The laboratory returns a report annotated “NPF” or “NPS”. What does this mean? Is this a negative result?

A

No Parasites Found, or No Parasites Seen. We looked, but didn’t find anything. This is not the same as negative. The second sample submitted may yield a lot! Some parasites are passed in “showers”.

34
Q

What is the best source of information for serological testing available to you atyour current location?

A

Call the lab officer and ask.

35
Q

Why is it important to wash your hands?

A

Clinicians are in a position to spread microbes from patient to patient very easily.

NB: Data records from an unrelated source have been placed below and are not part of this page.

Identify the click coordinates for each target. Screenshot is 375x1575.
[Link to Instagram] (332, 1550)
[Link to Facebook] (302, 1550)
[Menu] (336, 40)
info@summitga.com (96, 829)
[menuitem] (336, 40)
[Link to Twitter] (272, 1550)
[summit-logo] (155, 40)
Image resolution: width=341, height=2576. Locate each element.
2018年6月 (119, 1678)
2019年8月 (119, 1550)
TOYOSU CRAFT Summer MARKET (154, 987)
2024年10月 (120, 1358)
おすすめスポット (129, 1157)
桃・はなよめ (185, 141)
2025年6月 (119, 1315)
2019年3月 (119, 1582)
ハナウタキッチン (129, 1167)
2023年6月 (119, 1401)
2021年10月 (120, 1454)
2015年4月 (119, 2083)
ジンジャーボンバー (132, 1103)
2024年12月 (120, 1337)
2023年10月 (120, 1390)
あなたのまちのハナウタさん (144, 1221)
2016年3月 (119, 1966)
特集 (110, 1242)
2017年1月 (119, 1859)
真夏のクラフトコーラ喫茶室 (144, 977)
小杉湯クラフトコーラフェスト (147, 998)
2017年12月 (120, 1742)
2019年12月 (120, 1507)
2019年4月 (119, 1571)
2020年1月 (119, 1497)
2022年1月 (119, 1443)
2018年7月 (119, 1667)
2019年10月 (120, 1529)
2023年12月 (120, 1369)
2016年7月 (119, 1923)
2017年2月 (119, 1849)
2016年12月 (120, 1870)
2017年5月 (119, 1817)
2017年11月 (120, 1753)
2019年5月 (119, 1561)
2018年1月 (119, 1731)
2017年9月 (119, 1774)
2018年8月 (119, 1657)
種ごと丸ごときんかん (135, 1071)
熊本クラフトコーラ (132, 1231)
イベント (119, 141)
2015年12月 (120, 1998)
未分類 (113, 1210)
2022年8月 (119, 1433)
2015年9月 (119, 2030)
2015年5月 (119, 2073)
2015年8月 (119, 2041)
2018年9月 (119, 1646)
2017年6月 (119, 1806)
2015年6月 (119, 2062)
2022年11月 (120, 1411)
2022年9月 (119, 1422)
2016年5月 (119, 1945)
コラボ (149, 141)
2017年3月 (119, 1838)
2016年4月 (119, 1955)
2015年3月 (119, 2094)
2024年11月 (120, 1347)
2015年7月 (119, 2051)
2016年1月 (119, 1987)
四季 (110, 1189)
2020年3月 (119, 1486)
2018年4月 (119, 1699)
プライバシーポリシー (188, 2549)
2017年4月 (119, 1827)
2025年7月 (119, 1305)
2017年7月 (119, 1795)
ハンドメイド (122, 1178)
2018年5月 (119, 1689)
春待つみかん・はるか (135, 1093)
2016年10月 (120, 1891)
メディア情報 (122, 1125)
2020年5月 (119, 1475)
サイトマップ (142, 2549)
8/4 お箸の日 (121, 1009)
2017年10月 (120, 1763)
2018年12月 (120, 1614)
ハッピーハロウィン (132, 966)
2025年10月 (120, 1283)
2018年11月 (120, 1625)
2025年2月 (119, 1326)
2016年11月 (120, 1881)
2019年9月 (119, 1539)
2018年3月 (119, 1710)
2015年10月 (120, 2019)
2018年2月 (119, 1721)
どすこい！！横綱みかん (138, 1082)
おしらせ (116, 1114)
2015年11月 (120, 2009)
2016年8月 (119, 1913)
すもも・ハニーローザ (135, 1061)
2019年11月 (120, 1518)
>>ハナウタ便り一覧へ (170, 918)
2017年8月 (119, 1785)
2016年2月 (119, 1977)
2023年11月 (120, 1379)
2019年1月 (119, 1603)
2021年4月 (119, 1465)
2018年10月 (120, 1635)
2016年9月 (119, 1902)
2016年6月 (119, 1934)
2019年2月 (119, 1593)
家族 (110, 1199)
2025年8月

CDC data indicates that there are 90,000 deaths recorded annually that could be prevented by handwashing. Don’t add to that number.

36
Q

Name ways a parasite may cause damage to the human host.

A

Parasites can cause: tissue damage blood loss vigorous immune response that damages host tissue secondary bacterial infections discomfort death probably many more items may be listed.

37
Q

How does a human host acquire a parasitic infection?

A

Ingestion Injection Direct penetration

38
Q

Is it appropriate to freeze a stool specimen to preserve it until it can be examined?

A

No. You can refrigerate stool if delivery to the lab will be delayed.

39
Q

Which part of the stoolspecimen is of most interest to the lab?

A

The really ugly bits. The nice, smooth, peanut butter consistency material may not yield much. Bloody, mucoid, nasty looking stool is where one will find parasites.

40
Q

What can be done to prevent the spread of parasitic disease?

A

Wash your hands. Wash your food. Cook your food. Drink clean water. Avoid insect vectors. Properly dispose of excrement. None of this is easily accomplished when you deploy.

41
Q

Are our troops currently deployed to any areas that might have any parasitic diseases? Where? What diseases? Could you diagnose these items? What test(s) might be available to you? What drugs?

A

Afghanistan and Iraq both have several parasitic disease problems. Big hint. Try using the CDC yellow book and look up information about these areas and see what you can learn.